Task statement: Reproduce each of the following items word for word, leaving nothing out and changing nothing.

── Task data

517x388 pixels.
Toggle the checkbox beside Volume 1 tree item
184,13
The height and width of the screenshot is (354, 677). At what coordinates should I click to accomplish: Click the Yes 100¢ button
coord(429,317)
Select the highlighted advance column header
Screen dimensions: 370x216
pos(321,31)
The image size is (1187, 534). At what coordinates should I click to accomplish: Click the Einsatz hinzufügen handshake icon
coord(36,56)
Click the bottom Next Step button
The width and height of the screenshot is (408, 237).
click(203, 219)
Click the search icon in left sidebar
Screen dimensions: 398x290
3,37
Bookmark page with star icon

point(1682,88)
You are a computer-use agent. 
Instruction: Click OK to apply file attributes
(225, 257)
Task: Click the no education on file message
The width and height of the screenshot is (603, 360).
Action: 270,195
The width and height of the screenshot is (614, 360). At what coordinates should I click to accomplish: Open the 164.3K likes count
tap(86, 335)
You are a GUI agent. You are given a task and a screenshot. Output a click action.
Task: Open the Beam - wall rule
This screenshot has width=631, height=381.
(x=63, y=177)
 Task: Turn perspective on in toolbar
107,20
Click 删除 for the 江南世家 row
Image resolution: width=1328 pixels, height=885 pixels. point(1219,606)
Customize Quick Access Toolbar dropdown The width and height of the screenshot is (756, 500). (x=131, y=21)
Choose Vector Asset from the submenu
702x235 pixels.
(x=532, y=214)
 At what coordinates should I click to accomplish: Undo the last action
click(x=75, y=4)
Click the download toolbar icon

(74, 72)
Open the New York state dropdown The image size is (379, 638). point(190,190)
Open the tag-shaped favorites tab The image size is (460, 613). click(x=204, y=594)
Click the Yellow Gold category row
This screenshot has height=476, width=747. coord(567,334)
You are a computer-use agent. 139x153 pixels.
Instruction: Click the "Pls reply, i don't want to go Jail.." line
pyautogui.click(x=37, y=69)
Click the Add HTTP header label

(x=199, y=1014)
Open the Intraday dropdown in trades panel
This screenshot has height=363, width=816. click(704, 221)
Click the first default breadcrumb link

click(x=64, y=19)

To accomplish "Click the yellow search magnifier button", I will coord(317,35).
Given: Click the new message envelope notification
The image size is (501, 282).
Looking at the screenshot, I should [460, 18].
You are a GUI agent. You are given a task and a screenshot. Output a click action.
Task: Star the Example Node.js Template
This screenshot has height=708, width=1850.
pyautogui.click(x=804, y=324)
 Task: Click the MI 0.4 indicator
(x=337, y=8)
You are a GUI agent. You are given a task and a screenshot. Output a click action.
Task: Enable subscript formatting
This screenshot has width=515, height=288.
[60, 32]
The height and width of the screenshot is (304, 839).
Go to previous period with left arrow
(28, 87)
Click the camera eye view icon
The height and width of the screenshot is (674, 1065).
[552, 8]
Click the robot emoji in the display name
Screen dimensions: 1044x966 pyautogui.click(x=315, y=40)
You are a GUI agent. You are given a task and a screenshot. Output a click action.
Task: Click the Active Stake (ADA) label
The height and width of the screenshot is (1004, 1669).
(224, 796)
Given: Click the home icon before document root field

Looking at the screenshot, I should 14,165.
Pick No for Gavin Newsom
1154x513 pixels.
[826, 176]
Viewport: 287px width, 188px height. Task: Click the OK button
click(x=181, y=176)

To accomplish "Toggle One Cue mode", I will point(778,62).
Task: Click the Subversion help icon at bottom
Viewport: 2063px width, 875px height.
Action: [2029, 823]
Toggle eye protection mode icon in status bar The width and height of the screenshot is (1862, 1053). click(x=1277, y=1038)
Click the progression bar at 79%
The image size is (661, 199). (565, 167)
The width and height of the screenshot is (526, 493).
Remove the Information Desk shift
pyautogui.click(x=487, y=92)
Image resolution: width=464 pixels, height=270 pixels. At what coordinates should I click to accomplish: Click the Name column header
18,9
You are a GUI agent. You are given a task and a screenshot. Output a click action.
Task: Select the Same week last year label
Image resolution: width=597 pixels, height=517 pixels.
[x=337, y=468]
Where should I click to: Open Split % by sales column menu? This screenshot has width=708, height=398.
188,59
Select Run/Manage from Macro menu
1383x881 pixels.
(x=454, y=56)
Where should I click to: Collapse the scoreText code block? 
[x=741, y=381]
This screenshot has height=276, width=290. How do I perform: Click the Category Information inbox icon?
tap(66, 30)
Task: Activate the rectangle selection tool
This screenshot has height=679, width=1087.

────

Output of the task:
517x388 pixels.
Toggle the checkbox beside Volume 1 tree item
184,13
The height and width of the screenshot is (354, 677). At what coordinates should I click to accomplish: Click the Yes 100¢ button
coord(429,317)
Select the highlighted advance column header
Screen dimensions: 370x216
pos(321,31)
The image size is (1187, 534). At what coordinates should I click to accomplish: Click the Einsatz hinzufügen handshake icon
coord(36,56)
Click the bottom Next Step button
The width and height of the screenshot is (408, 237).
click(203, 219)
Click the search icon in left sidebar
Screen dimensions: 398x290
3,37
Bookmark page with star icon

point(1682,88)
You are a computer-use agent. 
Instruction: Click OK to apply file attributes
(225, 257)
Task: Click the no education on file message
The width and height of the screenshot is (603, 360).
Action: 270,195
The width and height of the screenshot is (614, 360). At what coordinates should I click to accomplish: Open the 164.3K likes count
tap(86, 335)
You are a GUI agent. You are given a task and a screenshot. Output a click action.
Task: Open the Beam - wall rule
This screenshot has width=631, height=381.
(x=63, y=177)
 Task: Turn perspective on in toolbar
107,20
Click 删除 for the 江南世家 row
Image resolution: width=1328 pixels, height=885 pixels. point(1219,606)
Customize Quick Access Toolbar dropdown The width and height of the screenshot is (756, 500). (x=131, y=21)
Choose Vector Asset from the submenu
702x235 pixels.
(x=532, y=214)
 At what coordinates should I click to accomplish: Undo the last action
click(x=75, y=4)
Click the download toolbar icon

(74, 72)
Open the New York state dropdown The image size is (379, 638). point(190,190)
Open the tag-shaped favorites tab The image size is (460, 613). click(x=204, y=594)
Click the Yellow Gold category row
This screenshot has height=476, width=747. coord(567,334)
You are a computer-use agent. 139x153 pixels.
Instruction: Click the "Pls reply, i don't want to go Jail.." line
pyautogui.click(x=37, y=69)
Click the Add HTTP header label

(x=199, y=1014)
Open the Intraday dropdown in trades panel
This screenshot has height=363, width=816. click(704, 221)
Click the first default breadcrumb link

click(x=64, y=19)

To accomplish "Click the yellow search magnifier button", I will coord(317,35).
Given: Click the new message envelope notification
The image size is (501, 282).
Looking at the screenshot, I should [460, 18].
You are a GUI agent. You are given a task and a screenshot. Output a click action.
Task: Star the Example Node.js Template
This screenshot has height=708, width=1850.
pyautogui.click(x=804, y=324)
 Task: Click the MI 0.4 indicator
(x=337, y=8)
You are a GUI agent. You are given a task and a screenshot. Output a click action.
Task: Enable subscript formatting
This screenshot has width=515, height=288.
[60, 32]
The height and width of the screenshot is (304, 839).
Go to previous period with left arrow
(28, 87)
Click the camera eye view icon
The height and width of the screenshot is (674, 1065).
[552, 8]
Click the robot emoji in the display name
Screen dimensions: 1044x966 pyautogui.click(x=315, y=40)
You are a GUI agent. You are given a task and a screenshot. Output a click action.
Task: Click the Active Stake (ADA) label
The height and width of the screenshot is (1004, 1669).
(224, 796)
Given: Click the home icon before document root field

Looking at the screenshot, I should 14,165.
Pick No for Gavin Newsom
1154x513 pixels.
[826, 176]
Viewport: 287px width, 188px height. Task: Click the OK button
click(x=181, y=176)

To accomplish "Toggle One Cue mode", I will point(778,62).
Task: Click the Subversion help icon at bottom
Viewport: 2063px width, 875px height.
Action: [2029, 823]
Toggle eye protection mode icon in status bar The width and height of the screenshot is (1862, 1053). click(x=1277, y=1038)
Click the progression bar at 79%
The image size is (661, 199). (565, 167)
The width and height of the screenshot is (526, 493).
Remove the Information Desk shift
pyautogui.click(x=487, y=92)
Image resolution: width=464 pixels, height=270 pixels. At what coordinates should I click to accomplish: Click the Name column header
18,9
You are a GUI agent. You are given a task and a screenshot. Output a click action.
Task: Select the Same week last year label
Image resolution: width=597 pixels, height=517 pixels.
[x=337, y=468]
Where should I click to: Open Split % by sales column menu? This screenshot has width=708, height=398.
188,59
Select Run/Manage from Macro menu
1383x881 pixels.
(x=454, y=56)
Where should I click to: Collapse the scoreText code block? 
[x=741, y=381]
This screenshot has height=276, width=290. How do I perform: Click the Category Information inbox icon?
tap(66, 30)
Task: Activate the rectangle selection tool
This screenshot has height=679, width=1087.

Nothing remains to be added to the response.